Never one to shrink from a fight, the longtime activist, known as “Mother Georgia King,” gave it her best on the battlefield for the poor and downtrodden. She died Feb. 7 at the age of 82.

King was moved to action after learning that MHA had begun the process of relocating senior residents from several public housing developments after opting into the Rental Assistance Demonstration (RAD) Program.

RAD allows private ownership of public housing properties to be converted into Section 8 housing. King also had to vacate her home in Jefferson Square, in Downtown Memphis. 

King’s tenacity and determination to get things done was widely known and undergirded by other activists and friends. It wasn’t unusual for King to organize and rally the community around causes she championed.

“Here was a woman whose health was horrible, but she kept a sham of it because of what she wanted to do for the people,” said Ann Yates, who’d known the activist since 2010.

“She was always wallowing in trying to help the downtrodden,” said Yates, owner of The Bazaar that King frequented. “She was like my ‘ace boon coon,’” and added, “We had a saying that ‘I’m only a phone call away.’”

Yates was indeed a phone call away when King needed her for any given reason – perhaps to talk about the vicissitudes of life, or maybe a campaign that she was involved in.

Since King was a bus rider, Yates would often transport her to events, including “all my birthday parties I gave. In fact, I have more than 70 pictures in my [cell] phone of places me and Georgia went to together.”

King always found a way to get to her destination – even if she had to ride the MATA (Memphis Area Transit Authority) bus. In 2012, she founded the Memphis Bus Riders Union, a grassroot organization fighting for better public transportation.

In 1989, King and other leaders led a contingent called the New Exodus Walkers on a 250-mile walk from Roanoke, Va., to the steps of the Capitol to urge Congress to make the homeless a priority.

King had fought for the homeless since 1960 when she was 20 years old. She also worked with the mentally ill and the chemically dependent and sought to open a mission for the homeless.

 Ondera Heggie, King’s eldest daughter, said she and her sister would accompany their mother to events when they were children. “Being a child, we accompanied her to a lot of places.”

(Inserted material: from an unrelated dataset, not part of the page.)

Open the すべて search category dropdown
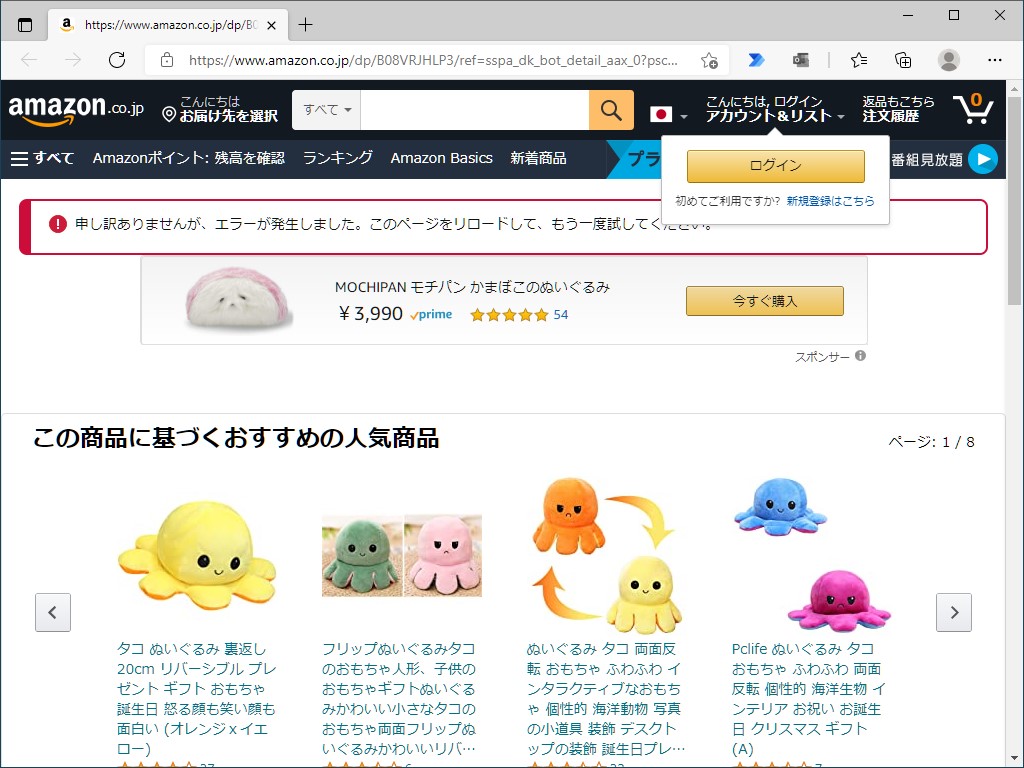 tap(325, 110)
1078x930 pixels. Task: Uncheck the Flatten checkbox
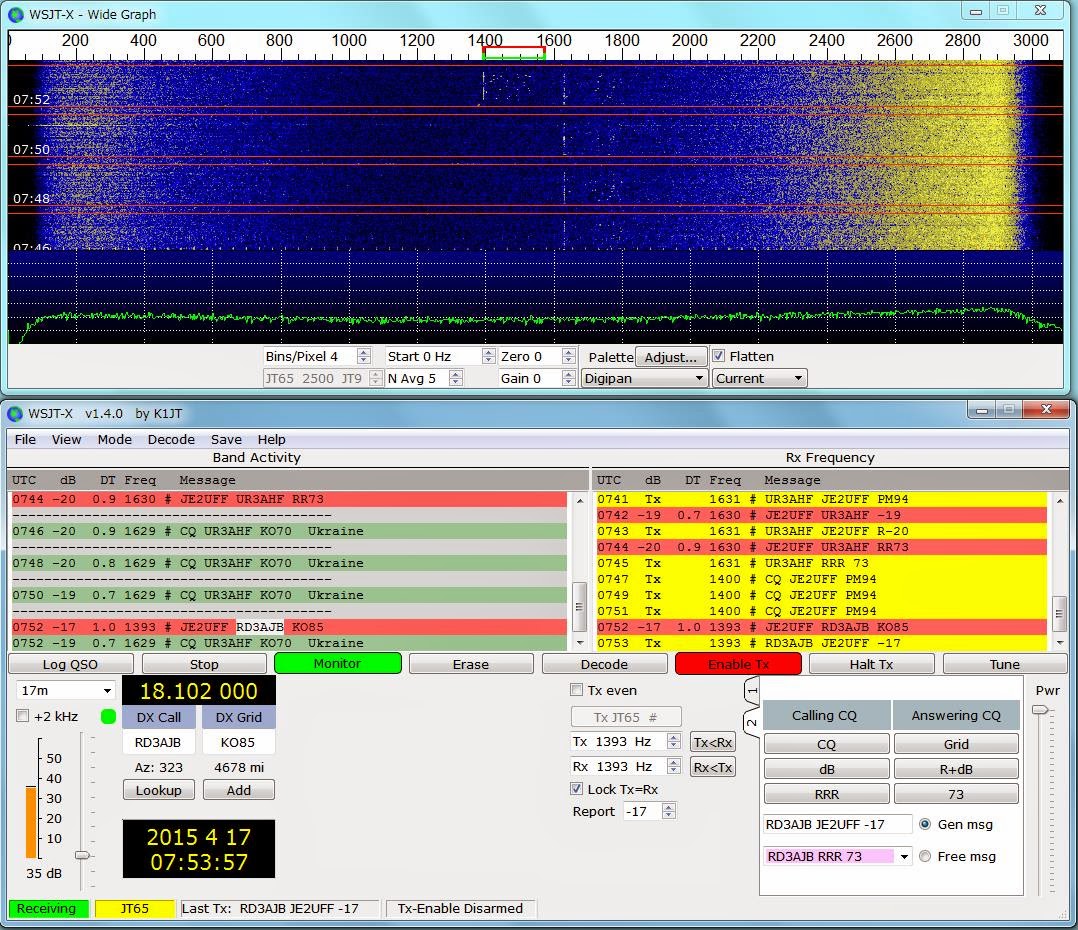pyautogui.click(x=718, y=356)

Heggie said she watched her mother evolve from the entertainment world to civil rights activism to a spiritual person who loved the Lord. “It allowed her to cross all racial and ethnic lines,” she said.

“My mother didn’t see color or race,” added Marlena McClatchey, King’s other daughter. “She helped everybody; she loved everybody. Even if you were no good, she found the good in you anyway.”

McClatchey said she’s “just floored and honored” seeing the impact that her mother had made in the community and the many lives she had touched including the motherless and the fatherless.

When Stanley Campbell loss his mother in 2020, King stepped in to fill the void and ease the pain. “She said, ‘Cam, I think your mother wants me to be your mother figure here on earth.’”

Nicknamed “Cam Mtenzi,” Campbell is a community activist and proprietor of the House of Mtenzi, a word meaning artist in Swahili. He’s known King for more than 20 years.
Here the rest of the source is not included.